Sunday, February 27, 2011

Should NC return to partisan judicial elections?

In the February 26 edition, the Salisbury Post gave a “dart” to NC House Bill 64 (Senate Bill 47) and co-sponsored by Rowan County’s state senator Andrew Brock (R-Davie), to return judicial elections in North Carolina to a partisan election, rather than the current non-partisan election system. In the study of judicial politics, it might be helpful to know what researchers have found when judges are subjected to the “will of the people,” both in terms of partisan and non-partisan elections.

Twenty-two states use elections to select judges, with a majority of those states utilizing non-partisan elections—North Carolina being one of them. Surrounding the idea of judicial elections are contending values: making the third branch of government responsive and accountable to the people, while ensuring the idea of fairness and impartiality in the administration of justice.

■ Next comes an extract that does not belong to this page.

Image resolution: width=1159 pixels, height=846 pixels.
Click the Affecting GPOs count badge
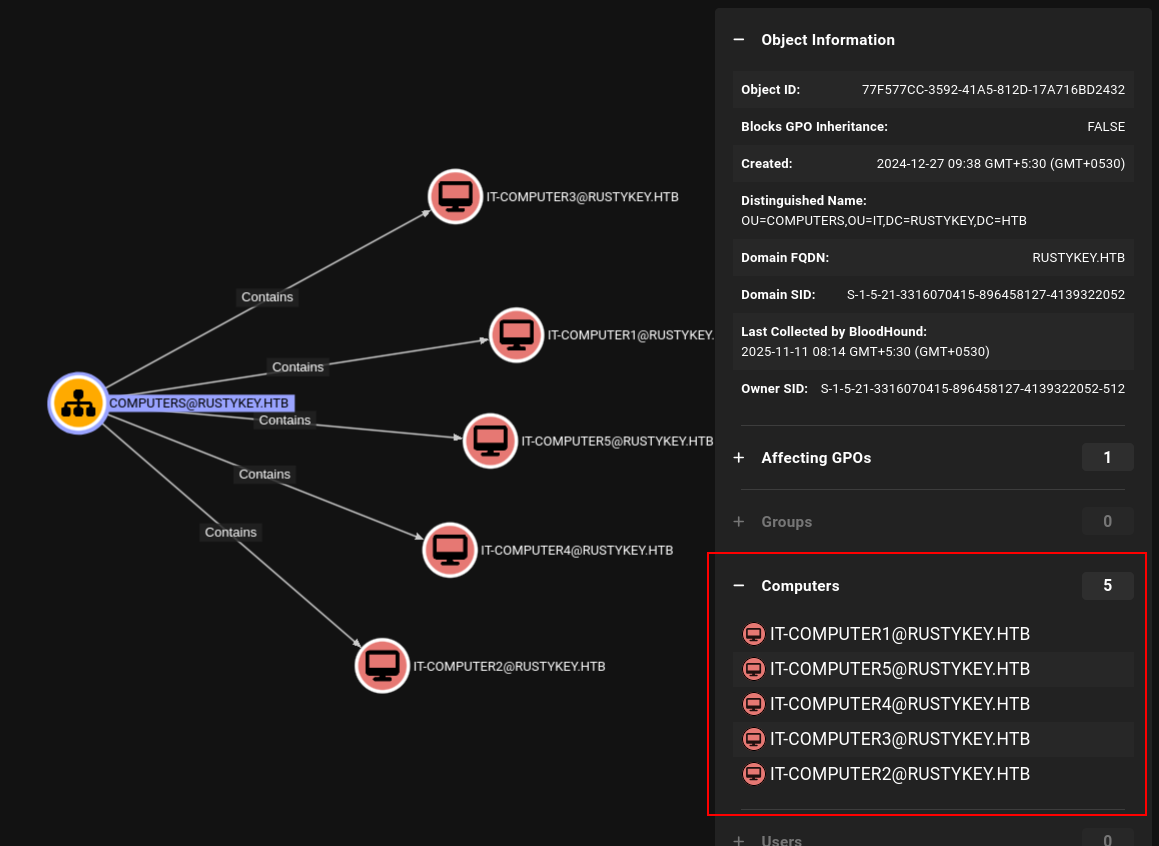point(1107,458)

In an analysis of judicial elections across the states, two political scientists (Bonneau and Hall) explored the arguments and “myths” of judicial elections, one of which is that nonpartisan elections “depoliticize” campaigns and decrease the amount spent on judicial elections. In fact, the researchers found that nonpartisan judicial elections increase the costs of campaigns, whereas partisan elections decreased the costs of elections.

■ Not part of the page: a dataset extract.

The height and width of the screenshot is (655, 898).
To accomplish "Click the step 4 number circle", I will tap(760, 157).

In defending judicial elections, the scholars noted that partisan elections reduce the cost of gathering information for voters, and the researchers found that partisan elections “provide a relatively rational basis upon which to select” judicial candidates by voters.

Some argue that money may buy justice, and in West Virginia, money did appear to buy recently a seat on that state’s supreme court and influence a major decision there—which the U.S. Supreme Court struck down subsequently. According to the Council of State Governments, each state Supreme Court candidate in 2000 across the nation raised, on average, over $430,000, with sixteen candidates raising more than $1 million each. But Bonneau and Hall found that money is “a necessary condition for educating and mobilizing voters” and judicial elections are no different than legislaive and executive contests.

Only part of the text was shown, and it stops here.